In April, the ACT Supreme Court ordered the government to hand over correspondence between the three senior executives, all of whom no longer work for ACT Health.
The independent review, which is scheduled to be presented to the government by October, will examine whether there are any potential conflicts of interest between decision makers and disclosure offices under the act.
It will take into account Phillip Moss's 2016 review of Commonwealth whistleblower laws, which found the experience of complainants through that process was "not a happy one".
The review will also consider issues raised in the Assembly clerk's submission to the integrity commission inquiry.

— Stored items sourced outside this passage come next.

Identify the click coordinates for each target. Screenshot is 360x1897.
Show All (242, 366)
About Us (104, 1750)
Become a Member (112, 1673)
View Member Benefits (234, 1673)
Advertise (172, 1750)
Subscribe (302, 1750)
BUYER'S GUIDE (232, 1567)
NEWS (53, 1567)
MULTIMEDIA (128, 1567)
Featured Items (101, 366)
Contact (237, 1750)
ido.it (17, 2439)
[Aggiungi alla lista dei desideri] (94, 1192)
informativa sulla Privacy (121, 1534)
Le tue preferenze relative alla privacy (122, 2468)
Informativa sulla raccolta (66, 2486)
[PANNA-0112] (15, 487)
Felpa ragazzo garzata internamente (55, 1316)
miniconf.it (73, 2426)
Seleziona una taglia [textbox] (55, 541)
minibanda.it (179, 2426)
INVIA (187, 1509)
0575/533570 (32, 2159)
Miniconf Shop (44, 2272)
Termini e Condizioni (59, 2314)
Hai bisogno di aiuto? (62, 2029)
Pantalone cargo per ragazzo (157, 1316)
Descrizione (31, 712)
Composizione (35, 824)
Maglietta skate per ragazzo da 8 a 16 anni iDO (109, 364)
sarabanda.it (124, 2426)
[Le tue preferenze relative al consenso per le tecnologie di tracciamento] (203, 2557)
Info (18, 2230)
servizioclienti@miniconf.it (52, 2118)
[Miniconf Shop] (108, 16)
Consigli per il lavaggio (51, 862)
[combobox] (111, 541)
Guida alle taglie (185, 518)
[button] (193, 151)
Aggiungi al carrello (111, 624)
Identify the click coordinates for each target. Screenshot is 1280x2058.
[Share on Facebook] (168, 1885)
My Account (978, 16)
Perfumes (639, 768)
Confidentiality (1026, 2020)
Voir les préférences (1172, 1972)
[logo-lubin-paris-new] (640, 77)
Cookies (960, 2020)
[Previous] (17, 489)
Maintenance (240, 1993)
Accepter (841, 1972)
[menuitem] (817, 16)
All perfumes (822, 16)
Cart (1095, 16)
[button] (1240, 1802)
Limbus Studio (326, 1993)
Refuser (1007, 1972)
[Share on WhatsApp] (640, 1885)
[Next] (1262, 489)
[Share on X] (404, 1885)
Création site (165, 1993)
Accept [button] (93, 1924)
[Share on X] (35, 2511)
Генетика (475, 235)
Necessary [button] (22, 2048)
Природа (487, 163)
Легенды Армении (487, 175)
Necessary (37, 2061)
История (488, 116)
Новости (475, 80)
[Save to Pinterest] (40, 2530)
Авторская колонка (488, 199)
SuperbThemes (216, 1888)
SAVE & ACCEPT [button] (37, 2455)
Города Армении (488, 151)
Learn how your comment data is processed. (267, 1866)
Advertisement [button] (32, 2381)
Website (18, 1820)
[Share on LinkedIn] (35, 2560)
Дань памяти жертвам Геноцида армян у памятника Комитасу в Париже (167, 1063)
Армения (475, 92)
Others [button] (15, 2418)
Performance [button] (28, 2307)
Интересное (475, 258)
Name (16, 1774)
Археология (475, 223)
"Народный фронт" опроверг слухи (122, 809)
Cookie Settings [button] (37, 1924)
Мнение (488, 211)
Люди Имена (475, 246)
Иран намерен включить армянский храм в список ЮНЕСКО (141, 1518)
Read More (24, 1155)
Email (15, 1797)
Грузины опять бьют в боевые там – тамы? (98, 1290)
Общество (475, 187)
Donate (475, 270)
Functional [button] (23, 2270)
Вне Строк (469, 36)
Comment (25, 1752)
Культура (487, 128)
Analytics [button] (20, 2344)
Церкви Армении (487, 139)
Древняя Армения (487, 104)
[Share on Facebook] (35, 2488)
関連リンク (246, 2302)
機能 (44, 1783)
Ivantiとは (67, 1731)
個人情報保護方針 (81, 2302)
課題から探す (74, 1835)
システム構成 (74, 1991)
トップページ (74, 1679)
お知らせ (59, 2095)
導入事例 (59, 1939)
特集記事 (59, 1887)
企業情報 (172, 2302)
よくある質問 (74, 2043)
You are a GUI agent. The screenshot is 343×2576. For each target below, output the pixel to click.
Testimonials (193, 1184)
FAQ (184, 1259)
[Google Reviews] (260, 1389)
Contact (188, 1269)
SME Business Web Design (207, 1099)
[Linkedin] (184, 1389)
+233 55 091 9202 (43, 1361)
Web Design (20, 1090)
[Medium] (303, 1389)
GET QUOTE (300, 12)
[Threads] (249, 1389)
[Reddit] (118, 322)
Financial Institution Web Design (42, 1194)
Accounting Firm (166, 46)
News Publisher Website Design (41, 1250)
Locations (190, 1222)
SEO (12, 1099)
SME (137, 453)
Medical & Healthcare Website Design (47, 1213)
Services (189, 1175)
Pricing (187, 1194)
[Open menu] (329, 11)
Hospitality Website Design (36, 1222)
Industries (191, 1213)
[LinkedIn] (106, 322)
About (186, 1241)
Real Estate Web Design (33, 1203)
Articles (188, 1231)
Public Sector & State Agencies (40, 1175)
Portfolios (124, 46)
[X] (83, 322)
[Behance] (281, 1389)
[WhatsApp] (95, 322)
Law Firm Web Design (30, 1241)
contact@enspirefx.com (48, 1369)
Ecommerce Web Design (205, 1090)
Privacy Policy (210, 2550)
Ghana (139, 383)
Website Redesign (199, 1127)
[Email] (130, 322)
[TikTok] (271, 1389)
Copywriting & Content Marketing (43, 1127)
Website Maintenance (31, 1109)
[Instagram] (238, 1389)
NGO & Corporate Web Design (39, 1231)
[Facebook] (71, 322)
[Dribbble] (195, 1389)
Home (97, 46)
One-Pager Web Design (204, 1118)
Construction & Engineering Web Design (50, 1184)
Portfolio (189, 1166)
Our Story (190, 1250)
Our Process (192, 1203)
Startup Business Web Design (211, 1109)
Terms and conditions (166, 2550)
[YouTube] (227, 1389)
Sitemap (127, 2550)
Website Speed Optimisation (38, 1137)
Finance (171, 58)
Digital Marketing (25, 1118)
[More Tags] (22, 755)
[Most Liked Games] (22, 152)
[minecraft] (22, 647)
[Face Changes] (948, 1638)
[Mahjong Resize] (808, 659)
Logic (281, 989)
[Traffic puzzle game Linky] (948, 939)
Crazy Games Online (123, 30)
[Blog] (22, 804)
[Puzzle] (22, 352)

In that submission, the clerk said its responsibility to investigate politicians and public servants created an "obvious conflict" with its primary role to advise and support elected members on parliamentary matters.
"How might, for instance, the clerk properly advise an MLA on a matter of parliamentary privilege where that matter happened to be relevant to a public interest disclosure," the submission stated.
Peg Consulting will be based inside the Chief Minister's directorate for a "number of days" throughout the review, under the terms of the contract. Taxpayers will pay for their flights and accommodation in Canberra, on top of the $74,800.
The government expects to present legislation which reflects the recommendations of the review to the Assembly by June 2020.
Submissions to the review are open until July 20.